Sunday, March 20, 2011

The Benefits of Reading Bad Writing

Up and coming writers are always given the advice to read as much as possible, but what you read has a lot to do with how much you learn from that reading.  If you are always reading course-assigned literature, you are always reading good writing.

If every chocolate chip cookie that I ate was delicious, that doesn't mean that I would be able to bake a delicious chocolate chip cookie myself.  However, if I ate chocolate chip cookies baked by many different people, I'd probably come across some that leave my taste buds feeling disappointed and maybe some that are so hard that they chip my tooth.  Eating both delicious cookies and yucky cookies would naturally make me analyze what goes into making my preferred cookie.  I'd probably start asking questions about ingredients, measurements, temperatures, and baking times.  Then I would hold the knowledge needed to bake some delicious chocolate chip cookies myself.

Writing is the same way.  My first introduction to great literature was in a high school English honors course.  I couldn't get enough of that good writing.  I took a bunch of literature and creative writing courses in college, literally rushing home so that I could read the evening's assignments.  A good poem or short story was like a delicious chocolate chip cookie to me.  I wrote, but I didn't write anything delicious.  I tasted good literature, but hadn't inquired about the ingredients just yet.

It wasn't until I started working as an editor on the campus literary arts journal that I had the opportunity to read unpublished work from students.  Some of that writing churned my stomach and I had to wonder how the authors even made it into the university.  After a while I began seeing similarities among all the bad submissions, and I understood why they didn't work.  I was able to compare the good writing in my world literature classes with the bad writing of improperly prepared writers, and see what one had that the other didn't.

Back then, most everything published was in print and had been run through a gauntlet of agents, editors and publishers.  It was difficult to fail with so much talent and knowledge backing one's collection of words.  Reading unpublished student writing was the best way to gain access to bad writing.  Today there is bad writing all over the Internet.  There is bad writing in some self-published ebooks, but not all of them.  Many self-published ebooks never got published via traditional means either because the agents and publishers believed there was no demand or interest in the subject, or because the author simply chose the fast track to publication.

The point is that today we have better access to both good writing and bad writing than ever before.  Take advantage of it.  Learn from it.  You'll become a better writer for it.

Going back to the handful of old, rotten paperbacks I purchased at the local library book sale, I did throw one of them in the trash without reading more than the first couple of chapters.  This decision did have to do with the headaches I was getting from holding rotten paper too close to my nose, but it also had to do with the fact that I couldn't follow the story.  I read the whole first chapter believing that the main characters were two little boys somewhere around 10 years of age.  Then upon reading the second chapter I discovered that one of the boys had pot-smoking roommates.  They were young adults, not children.  How hard would it have been for the author to clarify that in the first chapter?

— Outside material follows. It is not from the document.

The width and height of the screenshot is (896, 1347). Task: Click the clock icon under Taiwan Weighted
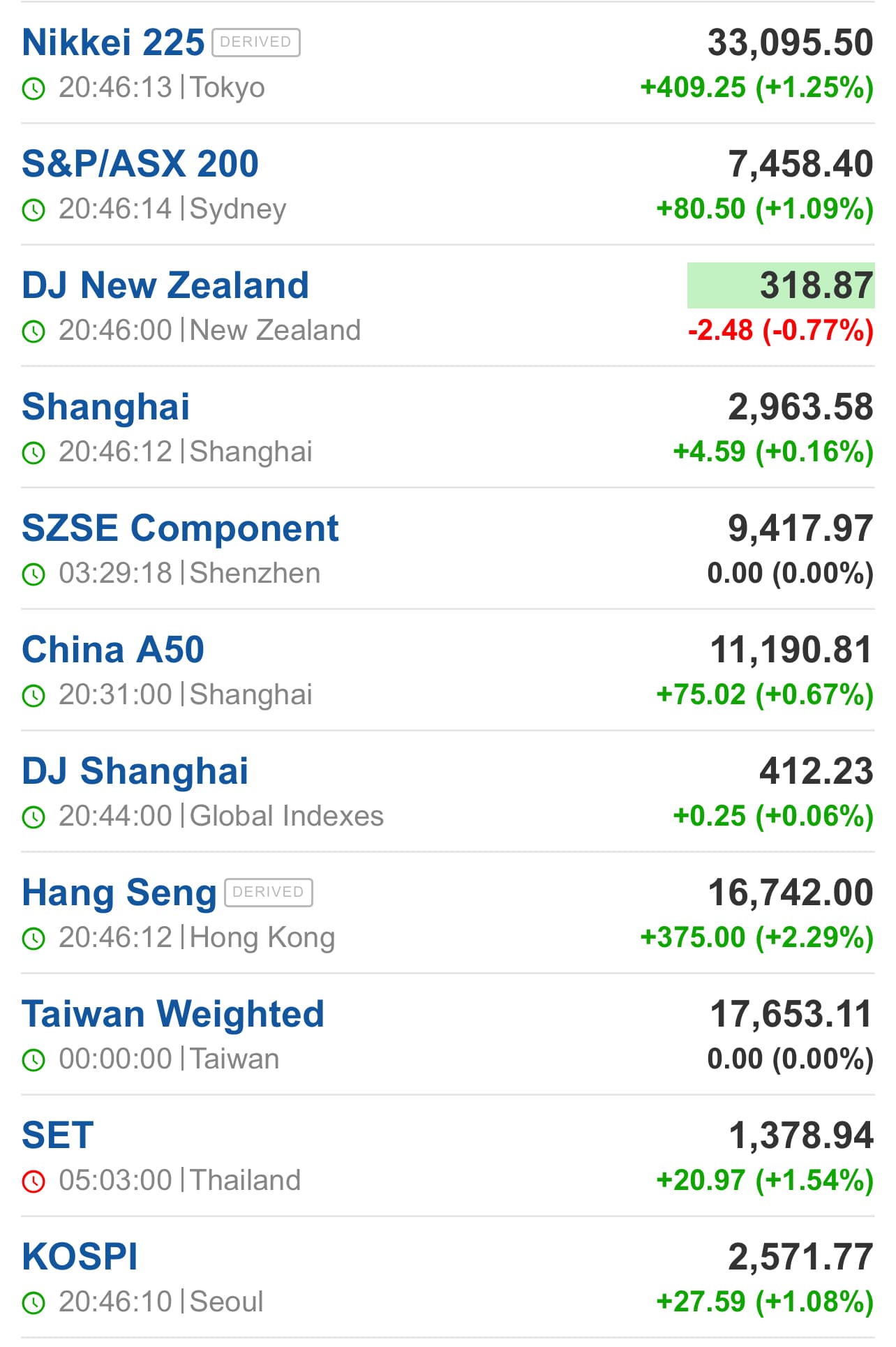(x=33, y=1060)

Then the author brought so many new, indistinct characters into the second chapter that I couldn't follow who was saying what.  People were randomly wandering in and out of the scene interrupting the conversation for no good reason that was obvious to me.  It just made me feel as if someone were interrupting my reading, which was making my headache worse.  Also, the characters were trying to figure out something that the author already spelled out to me -- the reader, which felt like a waste of time.  Why would I want to sit through hundreds of pages of characters trying to solve a mystery that is obvious to me?   I tossed that novel in the trash with a thud of finality.

The next book I picked up was newer, so the yellow pages didn't reek as bad.  I've been having a hard time putting it down.  It flows well.  I'm immersed in the story.  At no point do I feel like shoving the author out of her own way.  I'm learning from it, just as I learned what not to do from the author whose book ended up in the dump.  Iris Johansen's "The Ugly Duckling" is a breath of fresh air, but I'm also thankful to the other author for drowning me in the mistakes she made that led to both my confusion and unintended education.